KIPLINGER’S On Reverse Mortgages: An ‘Outside-the-Box’ Solution for Financial Stress
“Today is the future I created yesterday.”- Louise Hay
The COVID-19 pandemic has caused an enormous amount of economic volatility, making generating retirement income much more challenging, and turning to outside-of-the-box financial tools might be the most effective solution.
In a recent column at Kiplinger, financial professional Charles Rawl highlighted federally insured home equity conversion mortgages (HECM) as an income-generating solution that should be considered by older Americans.
According to Rawl, “This is no time to be stuck in ‘conventional wisdom’ paradigms.”
He writes “Tools that may have developed a bad reputation in the past, such as reverse mortgages, may deserve a second look. While their history of misuse is well documented, the industry has repositioned itself so that today’s reverse mortgages might be considered an important and sophisticated financial tool for some.”
He adds “The intelligent use of a reverse mortgage, particularly a federally insured home equity conversion mortgage (HECM) line of credit, could extend an individual’s or couple’s retirement resources in a way that more traditional strategies cannot.”
Below are a few of the ways highlighted by Rawl that an HECM can be more effective in generating retirement resources.
Using An HECM As A Tool To Help Preserve Net Worth
“Sequence of return risks” – this was already a legitimate concern before the coronavirus pandemic and recent market volatility.
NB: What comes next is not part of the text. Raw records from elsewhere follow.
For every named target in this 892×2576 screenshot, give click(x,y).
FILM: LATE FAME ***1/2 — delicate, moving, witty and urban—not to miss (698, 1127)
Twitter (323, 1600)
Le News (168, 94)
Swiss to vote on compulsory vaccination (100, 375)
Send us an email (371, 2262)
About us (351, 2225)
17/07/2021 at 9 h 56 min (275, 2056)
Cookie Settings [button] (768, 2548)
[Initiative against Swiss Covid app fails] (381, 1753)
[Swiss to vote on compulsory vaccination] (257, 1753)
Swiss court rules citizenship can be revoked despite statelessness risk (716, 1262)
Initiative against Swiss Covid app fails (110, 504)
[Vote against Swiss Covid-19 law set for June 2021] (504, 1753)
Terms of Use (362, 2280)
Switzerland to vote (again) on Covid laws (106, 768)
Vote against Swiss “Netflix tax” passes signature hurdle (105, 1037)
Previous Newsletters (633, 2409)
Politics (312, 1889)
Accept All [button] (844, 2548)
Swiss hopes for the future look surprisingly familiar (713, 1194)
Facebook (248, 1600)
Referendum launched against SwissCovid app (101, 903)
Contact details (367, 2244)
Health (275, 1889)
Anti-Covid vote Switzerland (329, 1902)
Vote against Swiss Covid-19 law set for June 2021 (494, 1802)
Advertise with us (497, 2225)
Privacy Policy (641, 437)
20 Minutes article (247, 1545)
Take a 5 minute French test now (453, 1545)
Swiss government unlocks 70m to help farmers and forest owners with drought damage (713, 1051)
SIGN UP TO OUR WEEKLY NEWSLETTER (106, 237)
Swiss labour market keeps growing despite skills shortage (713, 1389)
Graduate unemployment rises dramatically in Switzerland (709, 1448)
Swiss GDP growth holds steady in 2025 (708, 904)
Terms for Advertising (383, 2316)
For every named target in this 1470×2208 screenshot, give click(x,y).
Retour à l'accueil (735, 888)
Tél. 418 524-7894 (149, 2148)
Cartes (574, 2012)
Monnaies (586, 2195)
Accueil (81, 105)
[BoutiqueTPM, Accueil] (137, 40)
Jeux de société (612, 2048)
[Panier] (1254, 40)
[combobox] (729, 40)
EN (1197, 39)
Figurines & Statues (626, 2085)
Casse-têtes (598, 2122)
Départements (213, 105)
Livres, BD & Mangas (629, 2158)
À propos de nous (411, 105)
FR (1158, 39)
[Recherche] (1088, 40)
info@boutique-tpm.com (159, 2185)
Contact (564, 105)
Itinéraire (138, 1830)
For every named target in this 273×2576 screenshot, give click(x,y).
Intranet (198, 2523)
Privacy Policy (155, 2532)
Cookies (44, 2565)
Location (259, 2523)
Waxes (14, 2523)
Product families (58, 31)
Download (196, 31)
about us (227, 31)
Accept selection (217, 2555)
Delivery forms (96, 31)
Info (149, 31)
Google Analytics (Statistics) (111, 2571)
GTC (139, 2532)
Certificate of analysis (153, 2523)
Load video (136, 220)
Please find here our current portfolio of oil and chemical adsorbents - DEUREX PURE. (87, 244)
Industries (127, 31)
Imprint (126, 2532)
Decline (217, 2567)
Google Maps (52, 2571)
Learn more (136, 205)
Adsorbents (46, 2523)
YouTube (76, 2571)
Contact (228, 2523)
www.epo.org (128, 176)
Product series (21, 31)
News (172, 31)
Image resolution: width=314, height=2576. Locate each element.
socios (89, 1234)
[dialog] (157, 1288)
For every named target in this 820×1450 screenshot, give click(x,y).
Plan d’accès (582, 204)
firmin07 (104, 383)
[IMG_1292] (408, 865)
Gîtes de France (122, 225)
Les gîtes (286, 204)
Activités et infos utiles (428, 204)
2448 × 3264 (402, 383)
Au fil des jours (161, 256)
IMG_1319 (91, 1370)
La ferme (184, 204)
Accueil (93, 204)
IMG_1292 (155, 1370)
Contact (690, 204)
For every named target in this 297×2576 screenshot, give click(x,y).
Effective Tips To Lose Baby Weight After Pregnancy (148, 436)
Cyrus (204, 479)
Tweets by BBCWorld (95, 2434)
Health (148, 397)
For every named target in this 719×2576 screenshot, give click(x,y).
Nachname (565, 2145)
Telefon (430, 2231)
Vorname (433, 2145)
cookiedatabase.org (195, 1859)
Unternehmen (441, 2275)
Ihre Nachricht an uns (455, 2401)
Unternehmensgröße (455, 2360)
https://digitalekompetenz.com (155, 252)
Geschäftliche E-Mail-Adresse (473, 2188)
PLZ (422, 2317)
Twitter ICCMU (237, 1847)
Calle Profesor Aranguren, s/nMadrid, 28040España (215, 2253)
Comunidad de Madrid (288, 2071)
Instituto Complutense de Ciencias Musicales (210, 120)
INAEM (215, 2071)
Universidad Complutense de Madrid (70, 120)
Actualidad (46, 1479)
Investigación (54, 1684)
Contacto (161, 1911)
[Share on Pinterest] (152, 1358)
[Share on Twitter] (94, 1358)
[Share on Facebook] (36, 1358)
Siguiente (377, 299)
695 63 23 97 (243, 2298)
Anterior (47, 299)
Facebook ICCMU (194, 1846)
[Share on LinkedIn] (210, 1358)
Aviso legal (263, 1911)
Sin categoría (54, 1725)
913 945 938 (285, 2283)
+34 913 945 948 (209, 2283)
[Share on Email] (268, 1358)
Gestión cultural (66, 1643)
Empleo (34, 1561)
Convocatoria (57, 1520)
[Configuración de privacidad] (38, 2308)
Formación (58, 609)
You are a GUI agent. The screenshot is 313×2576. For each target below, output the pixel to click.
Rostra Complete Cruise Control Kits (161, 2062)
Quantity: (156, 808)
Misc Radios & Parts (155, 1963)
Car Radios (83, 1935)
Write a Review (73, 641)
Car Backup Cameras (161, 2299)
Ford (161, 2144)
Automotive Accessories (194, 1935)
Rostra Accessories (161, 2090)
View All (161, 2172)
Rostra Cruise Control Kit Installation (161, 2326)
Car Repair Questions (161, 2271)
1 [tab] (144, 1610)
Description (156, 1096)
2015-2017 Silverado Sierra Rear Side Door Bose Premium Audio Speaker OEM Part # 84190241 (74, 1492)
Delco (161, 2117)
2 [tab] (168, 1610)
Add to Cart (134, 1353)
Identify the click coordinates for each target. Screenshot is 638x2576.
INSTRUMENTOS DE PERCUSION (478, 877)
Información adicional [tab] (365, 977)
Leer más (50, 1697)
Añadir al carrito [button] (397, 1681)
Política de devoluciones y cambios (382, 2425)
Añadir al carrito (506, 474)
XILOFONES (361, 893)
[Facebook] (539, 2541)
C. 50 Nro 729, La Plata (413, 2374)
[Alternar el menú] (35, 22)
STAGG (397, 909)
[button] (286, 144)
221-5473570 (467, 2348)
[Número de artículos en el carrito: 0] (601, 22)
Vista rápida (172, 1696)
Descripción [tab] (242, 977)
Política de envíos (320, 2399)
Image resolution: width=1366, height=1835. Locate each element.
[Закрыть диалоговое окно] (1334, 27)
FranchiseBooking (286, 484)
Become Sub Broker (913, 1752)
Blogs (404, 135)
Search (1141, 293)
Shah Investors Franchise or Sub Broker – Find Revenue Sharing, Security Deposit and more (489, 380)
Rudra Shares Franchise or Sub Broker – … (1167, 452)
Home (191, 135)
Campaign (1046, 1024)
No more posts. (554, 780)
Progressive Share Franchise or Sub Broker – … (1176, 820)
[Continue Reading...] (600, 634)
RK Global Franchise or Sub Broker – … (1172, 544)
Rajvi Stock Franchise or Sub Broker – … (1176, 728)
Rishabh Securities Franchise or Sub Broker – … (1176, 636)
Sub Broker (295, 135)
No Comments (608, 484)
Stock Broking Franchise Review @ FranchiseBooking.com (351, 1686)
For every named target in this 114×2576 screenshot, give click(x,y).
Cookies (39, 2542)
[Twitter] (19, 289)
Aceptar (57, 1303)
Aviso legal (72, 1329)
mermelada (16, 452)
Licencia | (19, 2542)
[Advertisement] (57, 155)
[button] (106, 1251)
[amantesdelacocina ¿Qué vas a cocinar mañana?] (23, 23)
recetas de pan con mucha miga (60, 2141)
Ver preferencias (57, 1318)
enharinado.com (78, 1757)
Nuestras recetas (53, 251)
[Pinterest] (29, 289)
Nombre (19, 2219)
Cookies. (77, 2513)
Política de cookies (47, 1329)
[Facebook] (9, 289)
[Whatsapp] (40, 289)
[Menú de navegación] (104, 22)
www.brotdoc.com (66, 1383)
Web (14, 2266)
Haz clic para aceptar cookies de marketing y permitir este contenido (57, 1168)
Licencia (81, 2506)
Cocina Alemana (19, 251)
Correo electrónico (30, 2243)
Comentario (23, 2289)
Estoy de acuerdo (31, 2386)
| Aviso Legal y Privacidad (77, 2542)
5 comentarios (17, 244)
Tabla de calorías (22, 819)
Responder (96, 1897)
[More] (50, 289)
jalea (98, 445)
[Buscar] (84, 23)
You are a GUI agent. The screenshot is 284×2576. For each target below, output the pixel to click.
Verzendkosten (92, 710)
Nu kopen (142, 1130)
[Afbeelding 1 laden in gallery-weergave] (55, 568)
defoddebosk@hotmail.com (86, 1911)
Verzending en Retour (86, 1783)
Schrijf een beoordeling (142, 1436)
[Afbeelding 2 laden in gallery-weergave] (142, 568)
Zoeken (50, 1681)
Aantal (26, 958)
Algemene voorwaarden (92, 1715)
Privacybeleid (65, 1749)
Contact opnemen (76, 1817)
Now, it is even more important.
Rawls says, “When the market experiences a downturn early in your retirement, when you’re no longer contributing to your retirement accounts and you’ve begun to take withdrawals, it can be tough to recover from a major loss,” He continues. “An HECM line of credit can be used as a buffer to help protect against adverse portfolio returns, because retirees can carefully coordinate distributions from their portfolio and their HECM line of credit based on their needs and current market conditions.”
Using An HECM To Pay For Unexpected Expenses
“The use of a tax-free HECM line of credit for unexpected (or even planned) purchases or shortfalls in cash flow can be extremely beneficial in retirement — and not just because it can provide much-needed funds. An HECM also can protect against the raiding of other retirement resources when those costs come up.”
ANOTHER HECM BONUS
Another bonus he mentions, “An HECM line of credit has a clear-cut advantage over the use of a traditional credit line in that it has a guaranteed growth option (the growth applies to unused funds) and a “non-recourse” feature.”
“Unlike traditional home equity loans or lines of credit, an HECM line of credit can never be prematurely closed and collected.”